What you have to do: Convert everything below, from the line containing "This screenshot has height=1646, width=2074." down to the line containing "pos(100,29)", both included, into a numbered list, omitting any blank lines. Use only these lines.

Input data:
━━━━━━━━━━━━━━━━━━━━
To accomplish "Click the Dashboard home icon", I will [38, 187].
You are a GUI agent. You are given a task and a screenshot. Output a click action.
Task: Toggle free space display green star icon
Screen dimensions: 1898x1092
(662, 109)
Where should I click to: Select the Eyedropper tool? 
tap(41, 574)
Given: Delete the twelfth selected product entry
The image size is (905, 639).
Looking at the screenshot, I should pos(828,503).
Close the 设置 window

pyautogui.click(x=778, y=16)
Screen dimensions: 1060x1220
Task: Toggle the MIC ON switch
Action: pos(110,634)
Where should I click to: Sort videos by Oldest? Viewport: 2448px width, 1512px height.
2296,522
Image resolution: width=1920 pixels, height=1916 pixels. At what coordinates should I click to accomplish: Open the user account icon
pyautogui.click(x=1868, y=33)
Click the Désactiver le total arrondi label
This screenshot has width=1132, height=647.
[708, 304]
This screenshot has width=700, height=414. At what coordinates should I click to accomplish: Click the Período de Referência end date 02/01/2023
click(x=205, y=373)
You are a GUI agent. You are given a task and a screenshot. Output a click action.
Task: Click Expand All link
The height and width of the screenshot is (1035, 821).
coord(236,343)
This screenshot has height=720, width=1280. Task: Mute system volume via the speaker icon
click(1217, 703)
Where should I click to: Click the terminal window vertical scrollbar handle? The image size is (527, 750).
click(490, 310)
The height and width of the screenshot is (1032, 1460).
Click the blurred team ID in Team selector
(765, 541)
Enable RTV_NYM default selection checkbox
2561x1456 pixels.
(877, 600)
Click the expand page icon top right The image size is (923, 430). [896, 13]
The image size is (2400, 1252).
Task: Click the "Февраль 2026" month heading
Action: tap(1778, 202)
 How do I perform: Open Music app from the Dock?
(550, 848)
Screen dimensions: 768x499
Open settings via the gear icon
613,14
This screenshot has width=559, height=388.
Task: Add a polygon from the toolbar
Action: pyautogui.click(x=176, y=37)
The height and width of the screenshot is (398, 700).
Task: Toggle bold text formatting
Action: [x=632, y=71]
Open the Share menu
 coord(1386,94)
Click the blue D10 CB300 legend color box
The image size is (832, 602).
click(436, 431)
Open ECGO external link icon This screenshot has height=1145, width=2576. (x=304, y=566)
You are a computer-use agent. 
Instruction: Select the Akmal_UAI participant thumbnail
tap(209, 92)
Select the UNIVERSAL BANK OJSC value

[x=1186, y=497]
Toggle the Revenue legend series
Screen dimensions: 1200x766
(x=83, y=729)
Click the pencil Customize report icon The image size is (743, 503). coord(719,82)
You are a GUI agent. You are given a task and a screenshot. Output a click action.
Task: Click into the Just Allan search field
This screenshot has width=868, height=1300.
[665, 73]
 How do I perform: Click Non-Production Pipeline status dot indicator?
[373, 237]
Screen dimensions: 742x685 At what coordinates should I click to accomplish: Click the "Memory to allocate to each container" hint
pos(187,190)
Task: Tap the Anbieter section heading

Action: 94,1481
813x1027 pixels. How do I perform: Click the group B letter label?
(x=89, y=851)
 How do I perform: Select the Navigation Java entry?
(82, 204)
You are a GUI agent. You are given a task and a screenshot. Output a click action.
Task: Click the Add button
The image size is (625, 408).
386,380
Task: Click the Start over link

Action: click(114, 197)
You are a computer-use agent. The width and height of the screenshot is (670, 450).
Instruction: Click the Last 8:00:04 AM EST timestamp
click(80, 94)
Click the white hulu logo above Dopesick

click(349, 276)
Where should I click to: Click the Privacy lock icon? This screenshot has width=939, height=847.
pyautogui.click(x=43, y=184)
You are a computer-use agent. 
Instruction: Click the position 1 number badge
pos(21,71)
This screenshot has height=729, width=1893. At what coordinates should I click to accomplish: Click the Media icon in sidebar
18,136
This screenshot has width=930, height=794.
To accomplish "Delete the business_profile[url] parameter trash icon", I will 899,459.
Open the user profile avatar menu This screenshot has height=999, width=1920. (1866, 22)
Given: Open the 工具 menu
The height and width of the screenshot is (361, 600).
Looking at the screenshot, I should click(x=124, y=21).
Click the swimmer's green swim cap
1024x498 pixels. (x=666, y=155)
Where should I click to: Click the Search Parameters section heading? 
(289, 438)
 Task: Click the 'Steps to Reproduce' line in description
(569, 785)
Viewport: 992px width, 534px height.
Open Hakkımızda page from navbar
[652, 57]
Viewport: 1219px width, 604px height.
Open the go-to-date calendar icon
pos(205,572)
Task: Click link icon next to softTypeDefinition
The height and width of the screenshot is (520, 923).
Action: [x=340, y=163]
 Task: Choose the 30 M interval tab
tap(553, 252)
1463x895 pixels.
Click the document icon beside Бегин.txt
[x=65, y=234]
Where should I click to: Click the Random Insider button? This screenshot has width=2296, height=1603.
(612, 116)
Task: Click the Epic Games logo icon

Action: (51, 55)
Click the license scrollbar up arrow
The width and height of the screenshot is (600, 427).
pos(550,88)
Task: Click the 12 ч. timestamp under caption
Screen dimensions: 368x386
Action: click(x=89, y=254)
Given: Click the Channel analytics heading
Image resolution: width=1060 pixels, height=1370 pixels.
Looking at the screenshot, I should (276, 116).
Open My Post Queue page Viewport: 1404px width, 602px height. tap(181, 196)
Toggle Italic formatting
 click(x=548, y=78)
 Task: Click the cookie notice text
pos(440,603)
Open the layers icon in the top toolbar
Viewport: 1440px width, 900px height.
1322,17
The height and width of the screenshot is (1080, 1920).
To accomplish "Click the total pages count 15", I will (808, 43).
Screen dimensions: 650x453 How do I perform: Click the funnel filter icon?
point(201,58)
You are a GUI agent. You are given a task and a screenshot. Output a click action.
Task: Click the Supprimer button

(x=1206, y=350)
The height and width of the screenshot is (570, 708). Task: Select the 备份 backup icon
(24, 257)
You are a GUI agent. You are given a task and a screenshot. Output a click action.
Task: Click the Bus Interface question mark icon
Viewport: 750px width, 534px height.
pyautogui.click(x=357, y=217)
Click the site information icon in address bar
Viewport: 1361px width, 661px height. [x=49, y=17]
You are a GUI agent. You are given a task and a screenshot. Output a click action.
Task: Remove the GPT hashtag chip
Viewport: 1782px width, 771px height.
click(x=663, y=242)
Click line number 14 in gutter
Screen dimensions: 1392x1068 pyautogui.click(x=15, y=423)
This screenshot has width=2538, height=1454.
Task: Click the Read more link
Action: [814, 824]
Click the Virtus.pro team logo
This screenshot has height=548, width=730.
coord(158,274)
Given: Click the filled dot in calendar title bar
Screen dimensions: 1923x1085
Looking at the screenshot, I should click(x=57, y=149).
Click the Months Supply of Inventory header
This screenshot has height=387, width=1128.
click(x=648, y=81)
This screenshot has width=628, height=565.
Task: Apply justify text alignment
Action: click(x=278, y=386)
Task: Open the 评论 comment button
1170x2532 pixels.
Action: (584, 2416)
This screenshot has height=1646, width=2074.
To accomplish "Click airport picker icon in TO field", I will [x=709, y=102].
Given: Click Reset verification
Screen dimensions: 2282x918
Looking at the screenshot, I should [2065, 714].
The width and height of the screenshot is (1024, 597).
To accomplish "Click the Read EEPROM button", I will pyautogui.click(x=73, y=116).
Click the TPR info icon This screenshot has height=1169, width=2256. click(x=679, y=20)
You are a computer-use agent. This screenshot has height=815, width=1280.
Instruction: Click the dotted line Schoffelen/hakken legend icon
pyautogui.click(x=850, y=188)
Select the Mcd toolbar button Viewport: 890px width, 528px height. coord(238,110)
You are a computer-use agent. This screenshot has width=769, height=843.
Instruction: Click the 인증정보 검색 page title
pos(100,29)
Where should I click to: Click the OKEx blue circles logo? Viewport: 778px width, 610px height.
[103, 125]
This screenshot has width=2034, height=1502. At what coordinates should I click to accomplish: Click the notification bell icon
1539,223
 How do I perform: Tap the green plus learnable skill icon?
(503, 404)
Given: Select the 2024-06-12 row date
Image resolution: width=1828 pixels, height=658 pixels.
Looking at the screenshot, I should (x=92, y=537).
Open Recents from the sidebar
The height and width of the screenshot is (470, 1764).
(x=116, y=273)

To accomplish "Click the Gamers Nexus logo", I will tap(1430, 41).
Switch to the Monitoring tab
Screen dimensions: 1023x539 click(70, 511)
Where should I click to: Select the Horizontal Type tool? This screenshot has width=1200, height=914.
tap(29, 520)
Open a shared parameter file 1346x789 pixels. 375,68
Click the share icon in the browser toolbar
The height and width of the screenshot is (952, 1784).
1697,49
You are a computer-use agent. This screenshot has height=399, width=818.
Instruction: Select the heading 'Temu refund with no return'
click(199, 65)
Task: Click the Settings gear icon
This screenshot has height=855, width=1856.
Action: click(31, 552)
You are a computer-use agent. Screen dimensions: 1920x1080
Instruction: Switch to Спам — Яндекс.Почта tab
━━━━━━━━━━━━━━━━━━━━
Correct answer:
1. This screenshot has height=1646, width=2074.
2. To accomplish "Click airport picker icon in TO field", I will [x=709, y=102].
3. Given: Click Reset verification
4. Screen dimensions: 2282x918
5. Looking at the screenshot, I should [2065, 714].
6. The width and height of the screenshot is (1024, 597).
7. To accomplish "Click the Read EEPROM button", I will pyautogui.click(x=73, y=116).
8. Click the TPR info icon This screenshot has height=1169, width=2256. click(x=679, y=20)
9. You are a computer-use agent. This screenshot has height=815, width=1280.
10. Instruction: Click the dotted line Schoffelen/hakken legend icon
11. pyautogui.click(x=850, y=188)
12. Select the Mcd toolbar button Viewport: 890px width, 528px height. coord(238,110)
13. You are a computer-use agent. This screenshot has width=769, height=843.
14. Instruction: Click the 인증정보 검색 page title
15. pos(100,29)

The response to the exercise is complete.